§ **TRAVAIL À FAIRE**:
1. Traduisez en anglais cette phrase du texte sur la lecture : « Je regardais les fourmis des lettres avancer par colonnes dans le désert de la page, porteuses de miettes de lumière. »
2. Reprenez le texte sur la lecture à la suite de sa dernière phrase.

§ **TEXTE DE LA PAGE**:
# # #
La lecture est une expérience cryptique ; tout d’abord, elle réclame un déchiffrement, ce qui la protège du premier venu un tantinet paresseux ; le flot, ensuite, des caractères, des syllabes, des mots, des phrases peut encore, au bout de quelques écueils répétés, décourager définitivement l’audacieux impétrant qui s’y serait risqué.

 

« J’ouvrais un livre. Je regardais les fourmis des lettres avancer par colonnes dans le désert de la page, porteuses de miettes de lumière. Je finissais par me lasser de ce spectacle... » (Christian Bobin, Prisonnier du berceau).

 

Alors ?
# # #
§ **ENREGISTREMENTS CONSERVÉS**:
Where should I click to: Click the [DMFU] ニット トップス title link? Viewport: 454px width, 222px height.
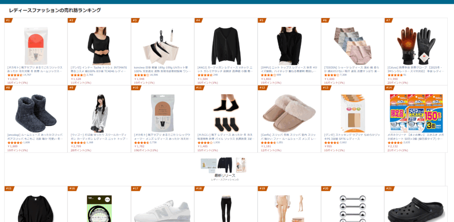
# # #
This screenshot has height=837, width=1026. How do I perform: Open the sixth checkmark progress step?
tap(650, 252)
# # #
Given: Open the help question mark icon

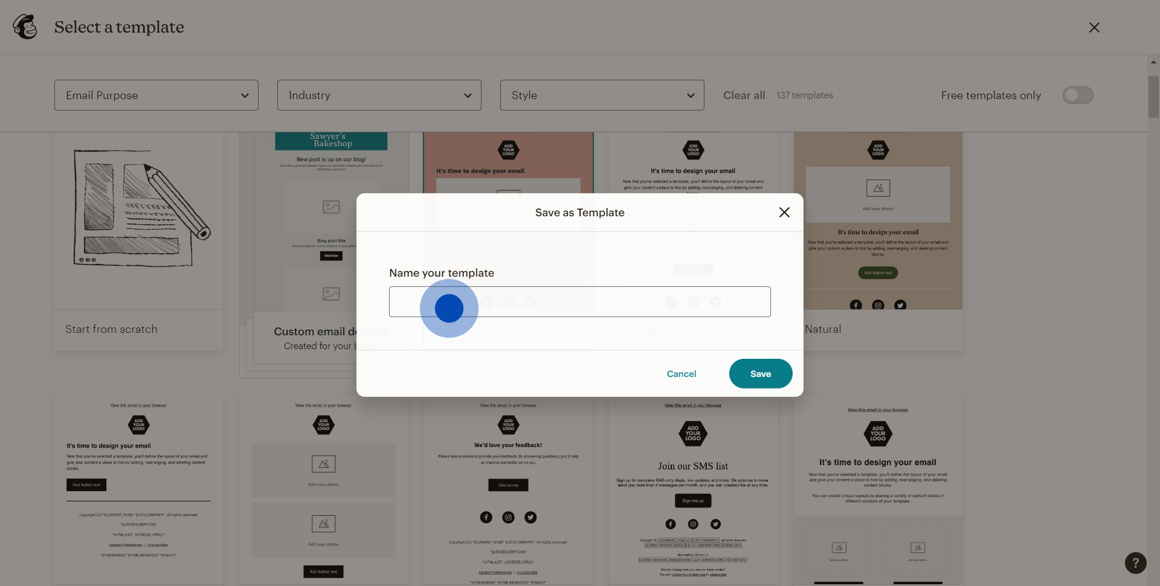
# # #
§ **RÉSULTATS FINAUX**:
1. I watched the ants of the letters advancing in columns across the desert of the page, carrying crumbs of light.

2.
Alors, il faut persévérer : trouver un chemin, oser tracer sa piste à travers des mots rares et des expressions inconnues ; suivre le bout de sentier incertain et ténu débusqué parmi la forêt impénétrable des autres mots touffus alentour. Enfin, atteindre une clairière où tombe pour vous tout à coup une lumière révélatrice ! bienvenue et méritée, dont votre esprit baignera pour longtemps dans le souvenir des rayons bienfaisants. Quant à tout le reste qui sera dans cette lecture demeuré dans le secret de l’ombre, qu’il soit, de foi sûre, la preuve qu’un livre existe aussi au-delà de son visiteur occasionnel et qu’il y a en lui une vie plus vaste encore que la nôtre. Dans cette selve impénétrable de certains grands livres se tapissent des univers soupçonnés, quoiqu’à peine entrevus, et qui continueront à nous hanter de leurs hautes béances, telles des cathédrales fantastiques et closes pour notre esprit balbutiant de lecteur débutant.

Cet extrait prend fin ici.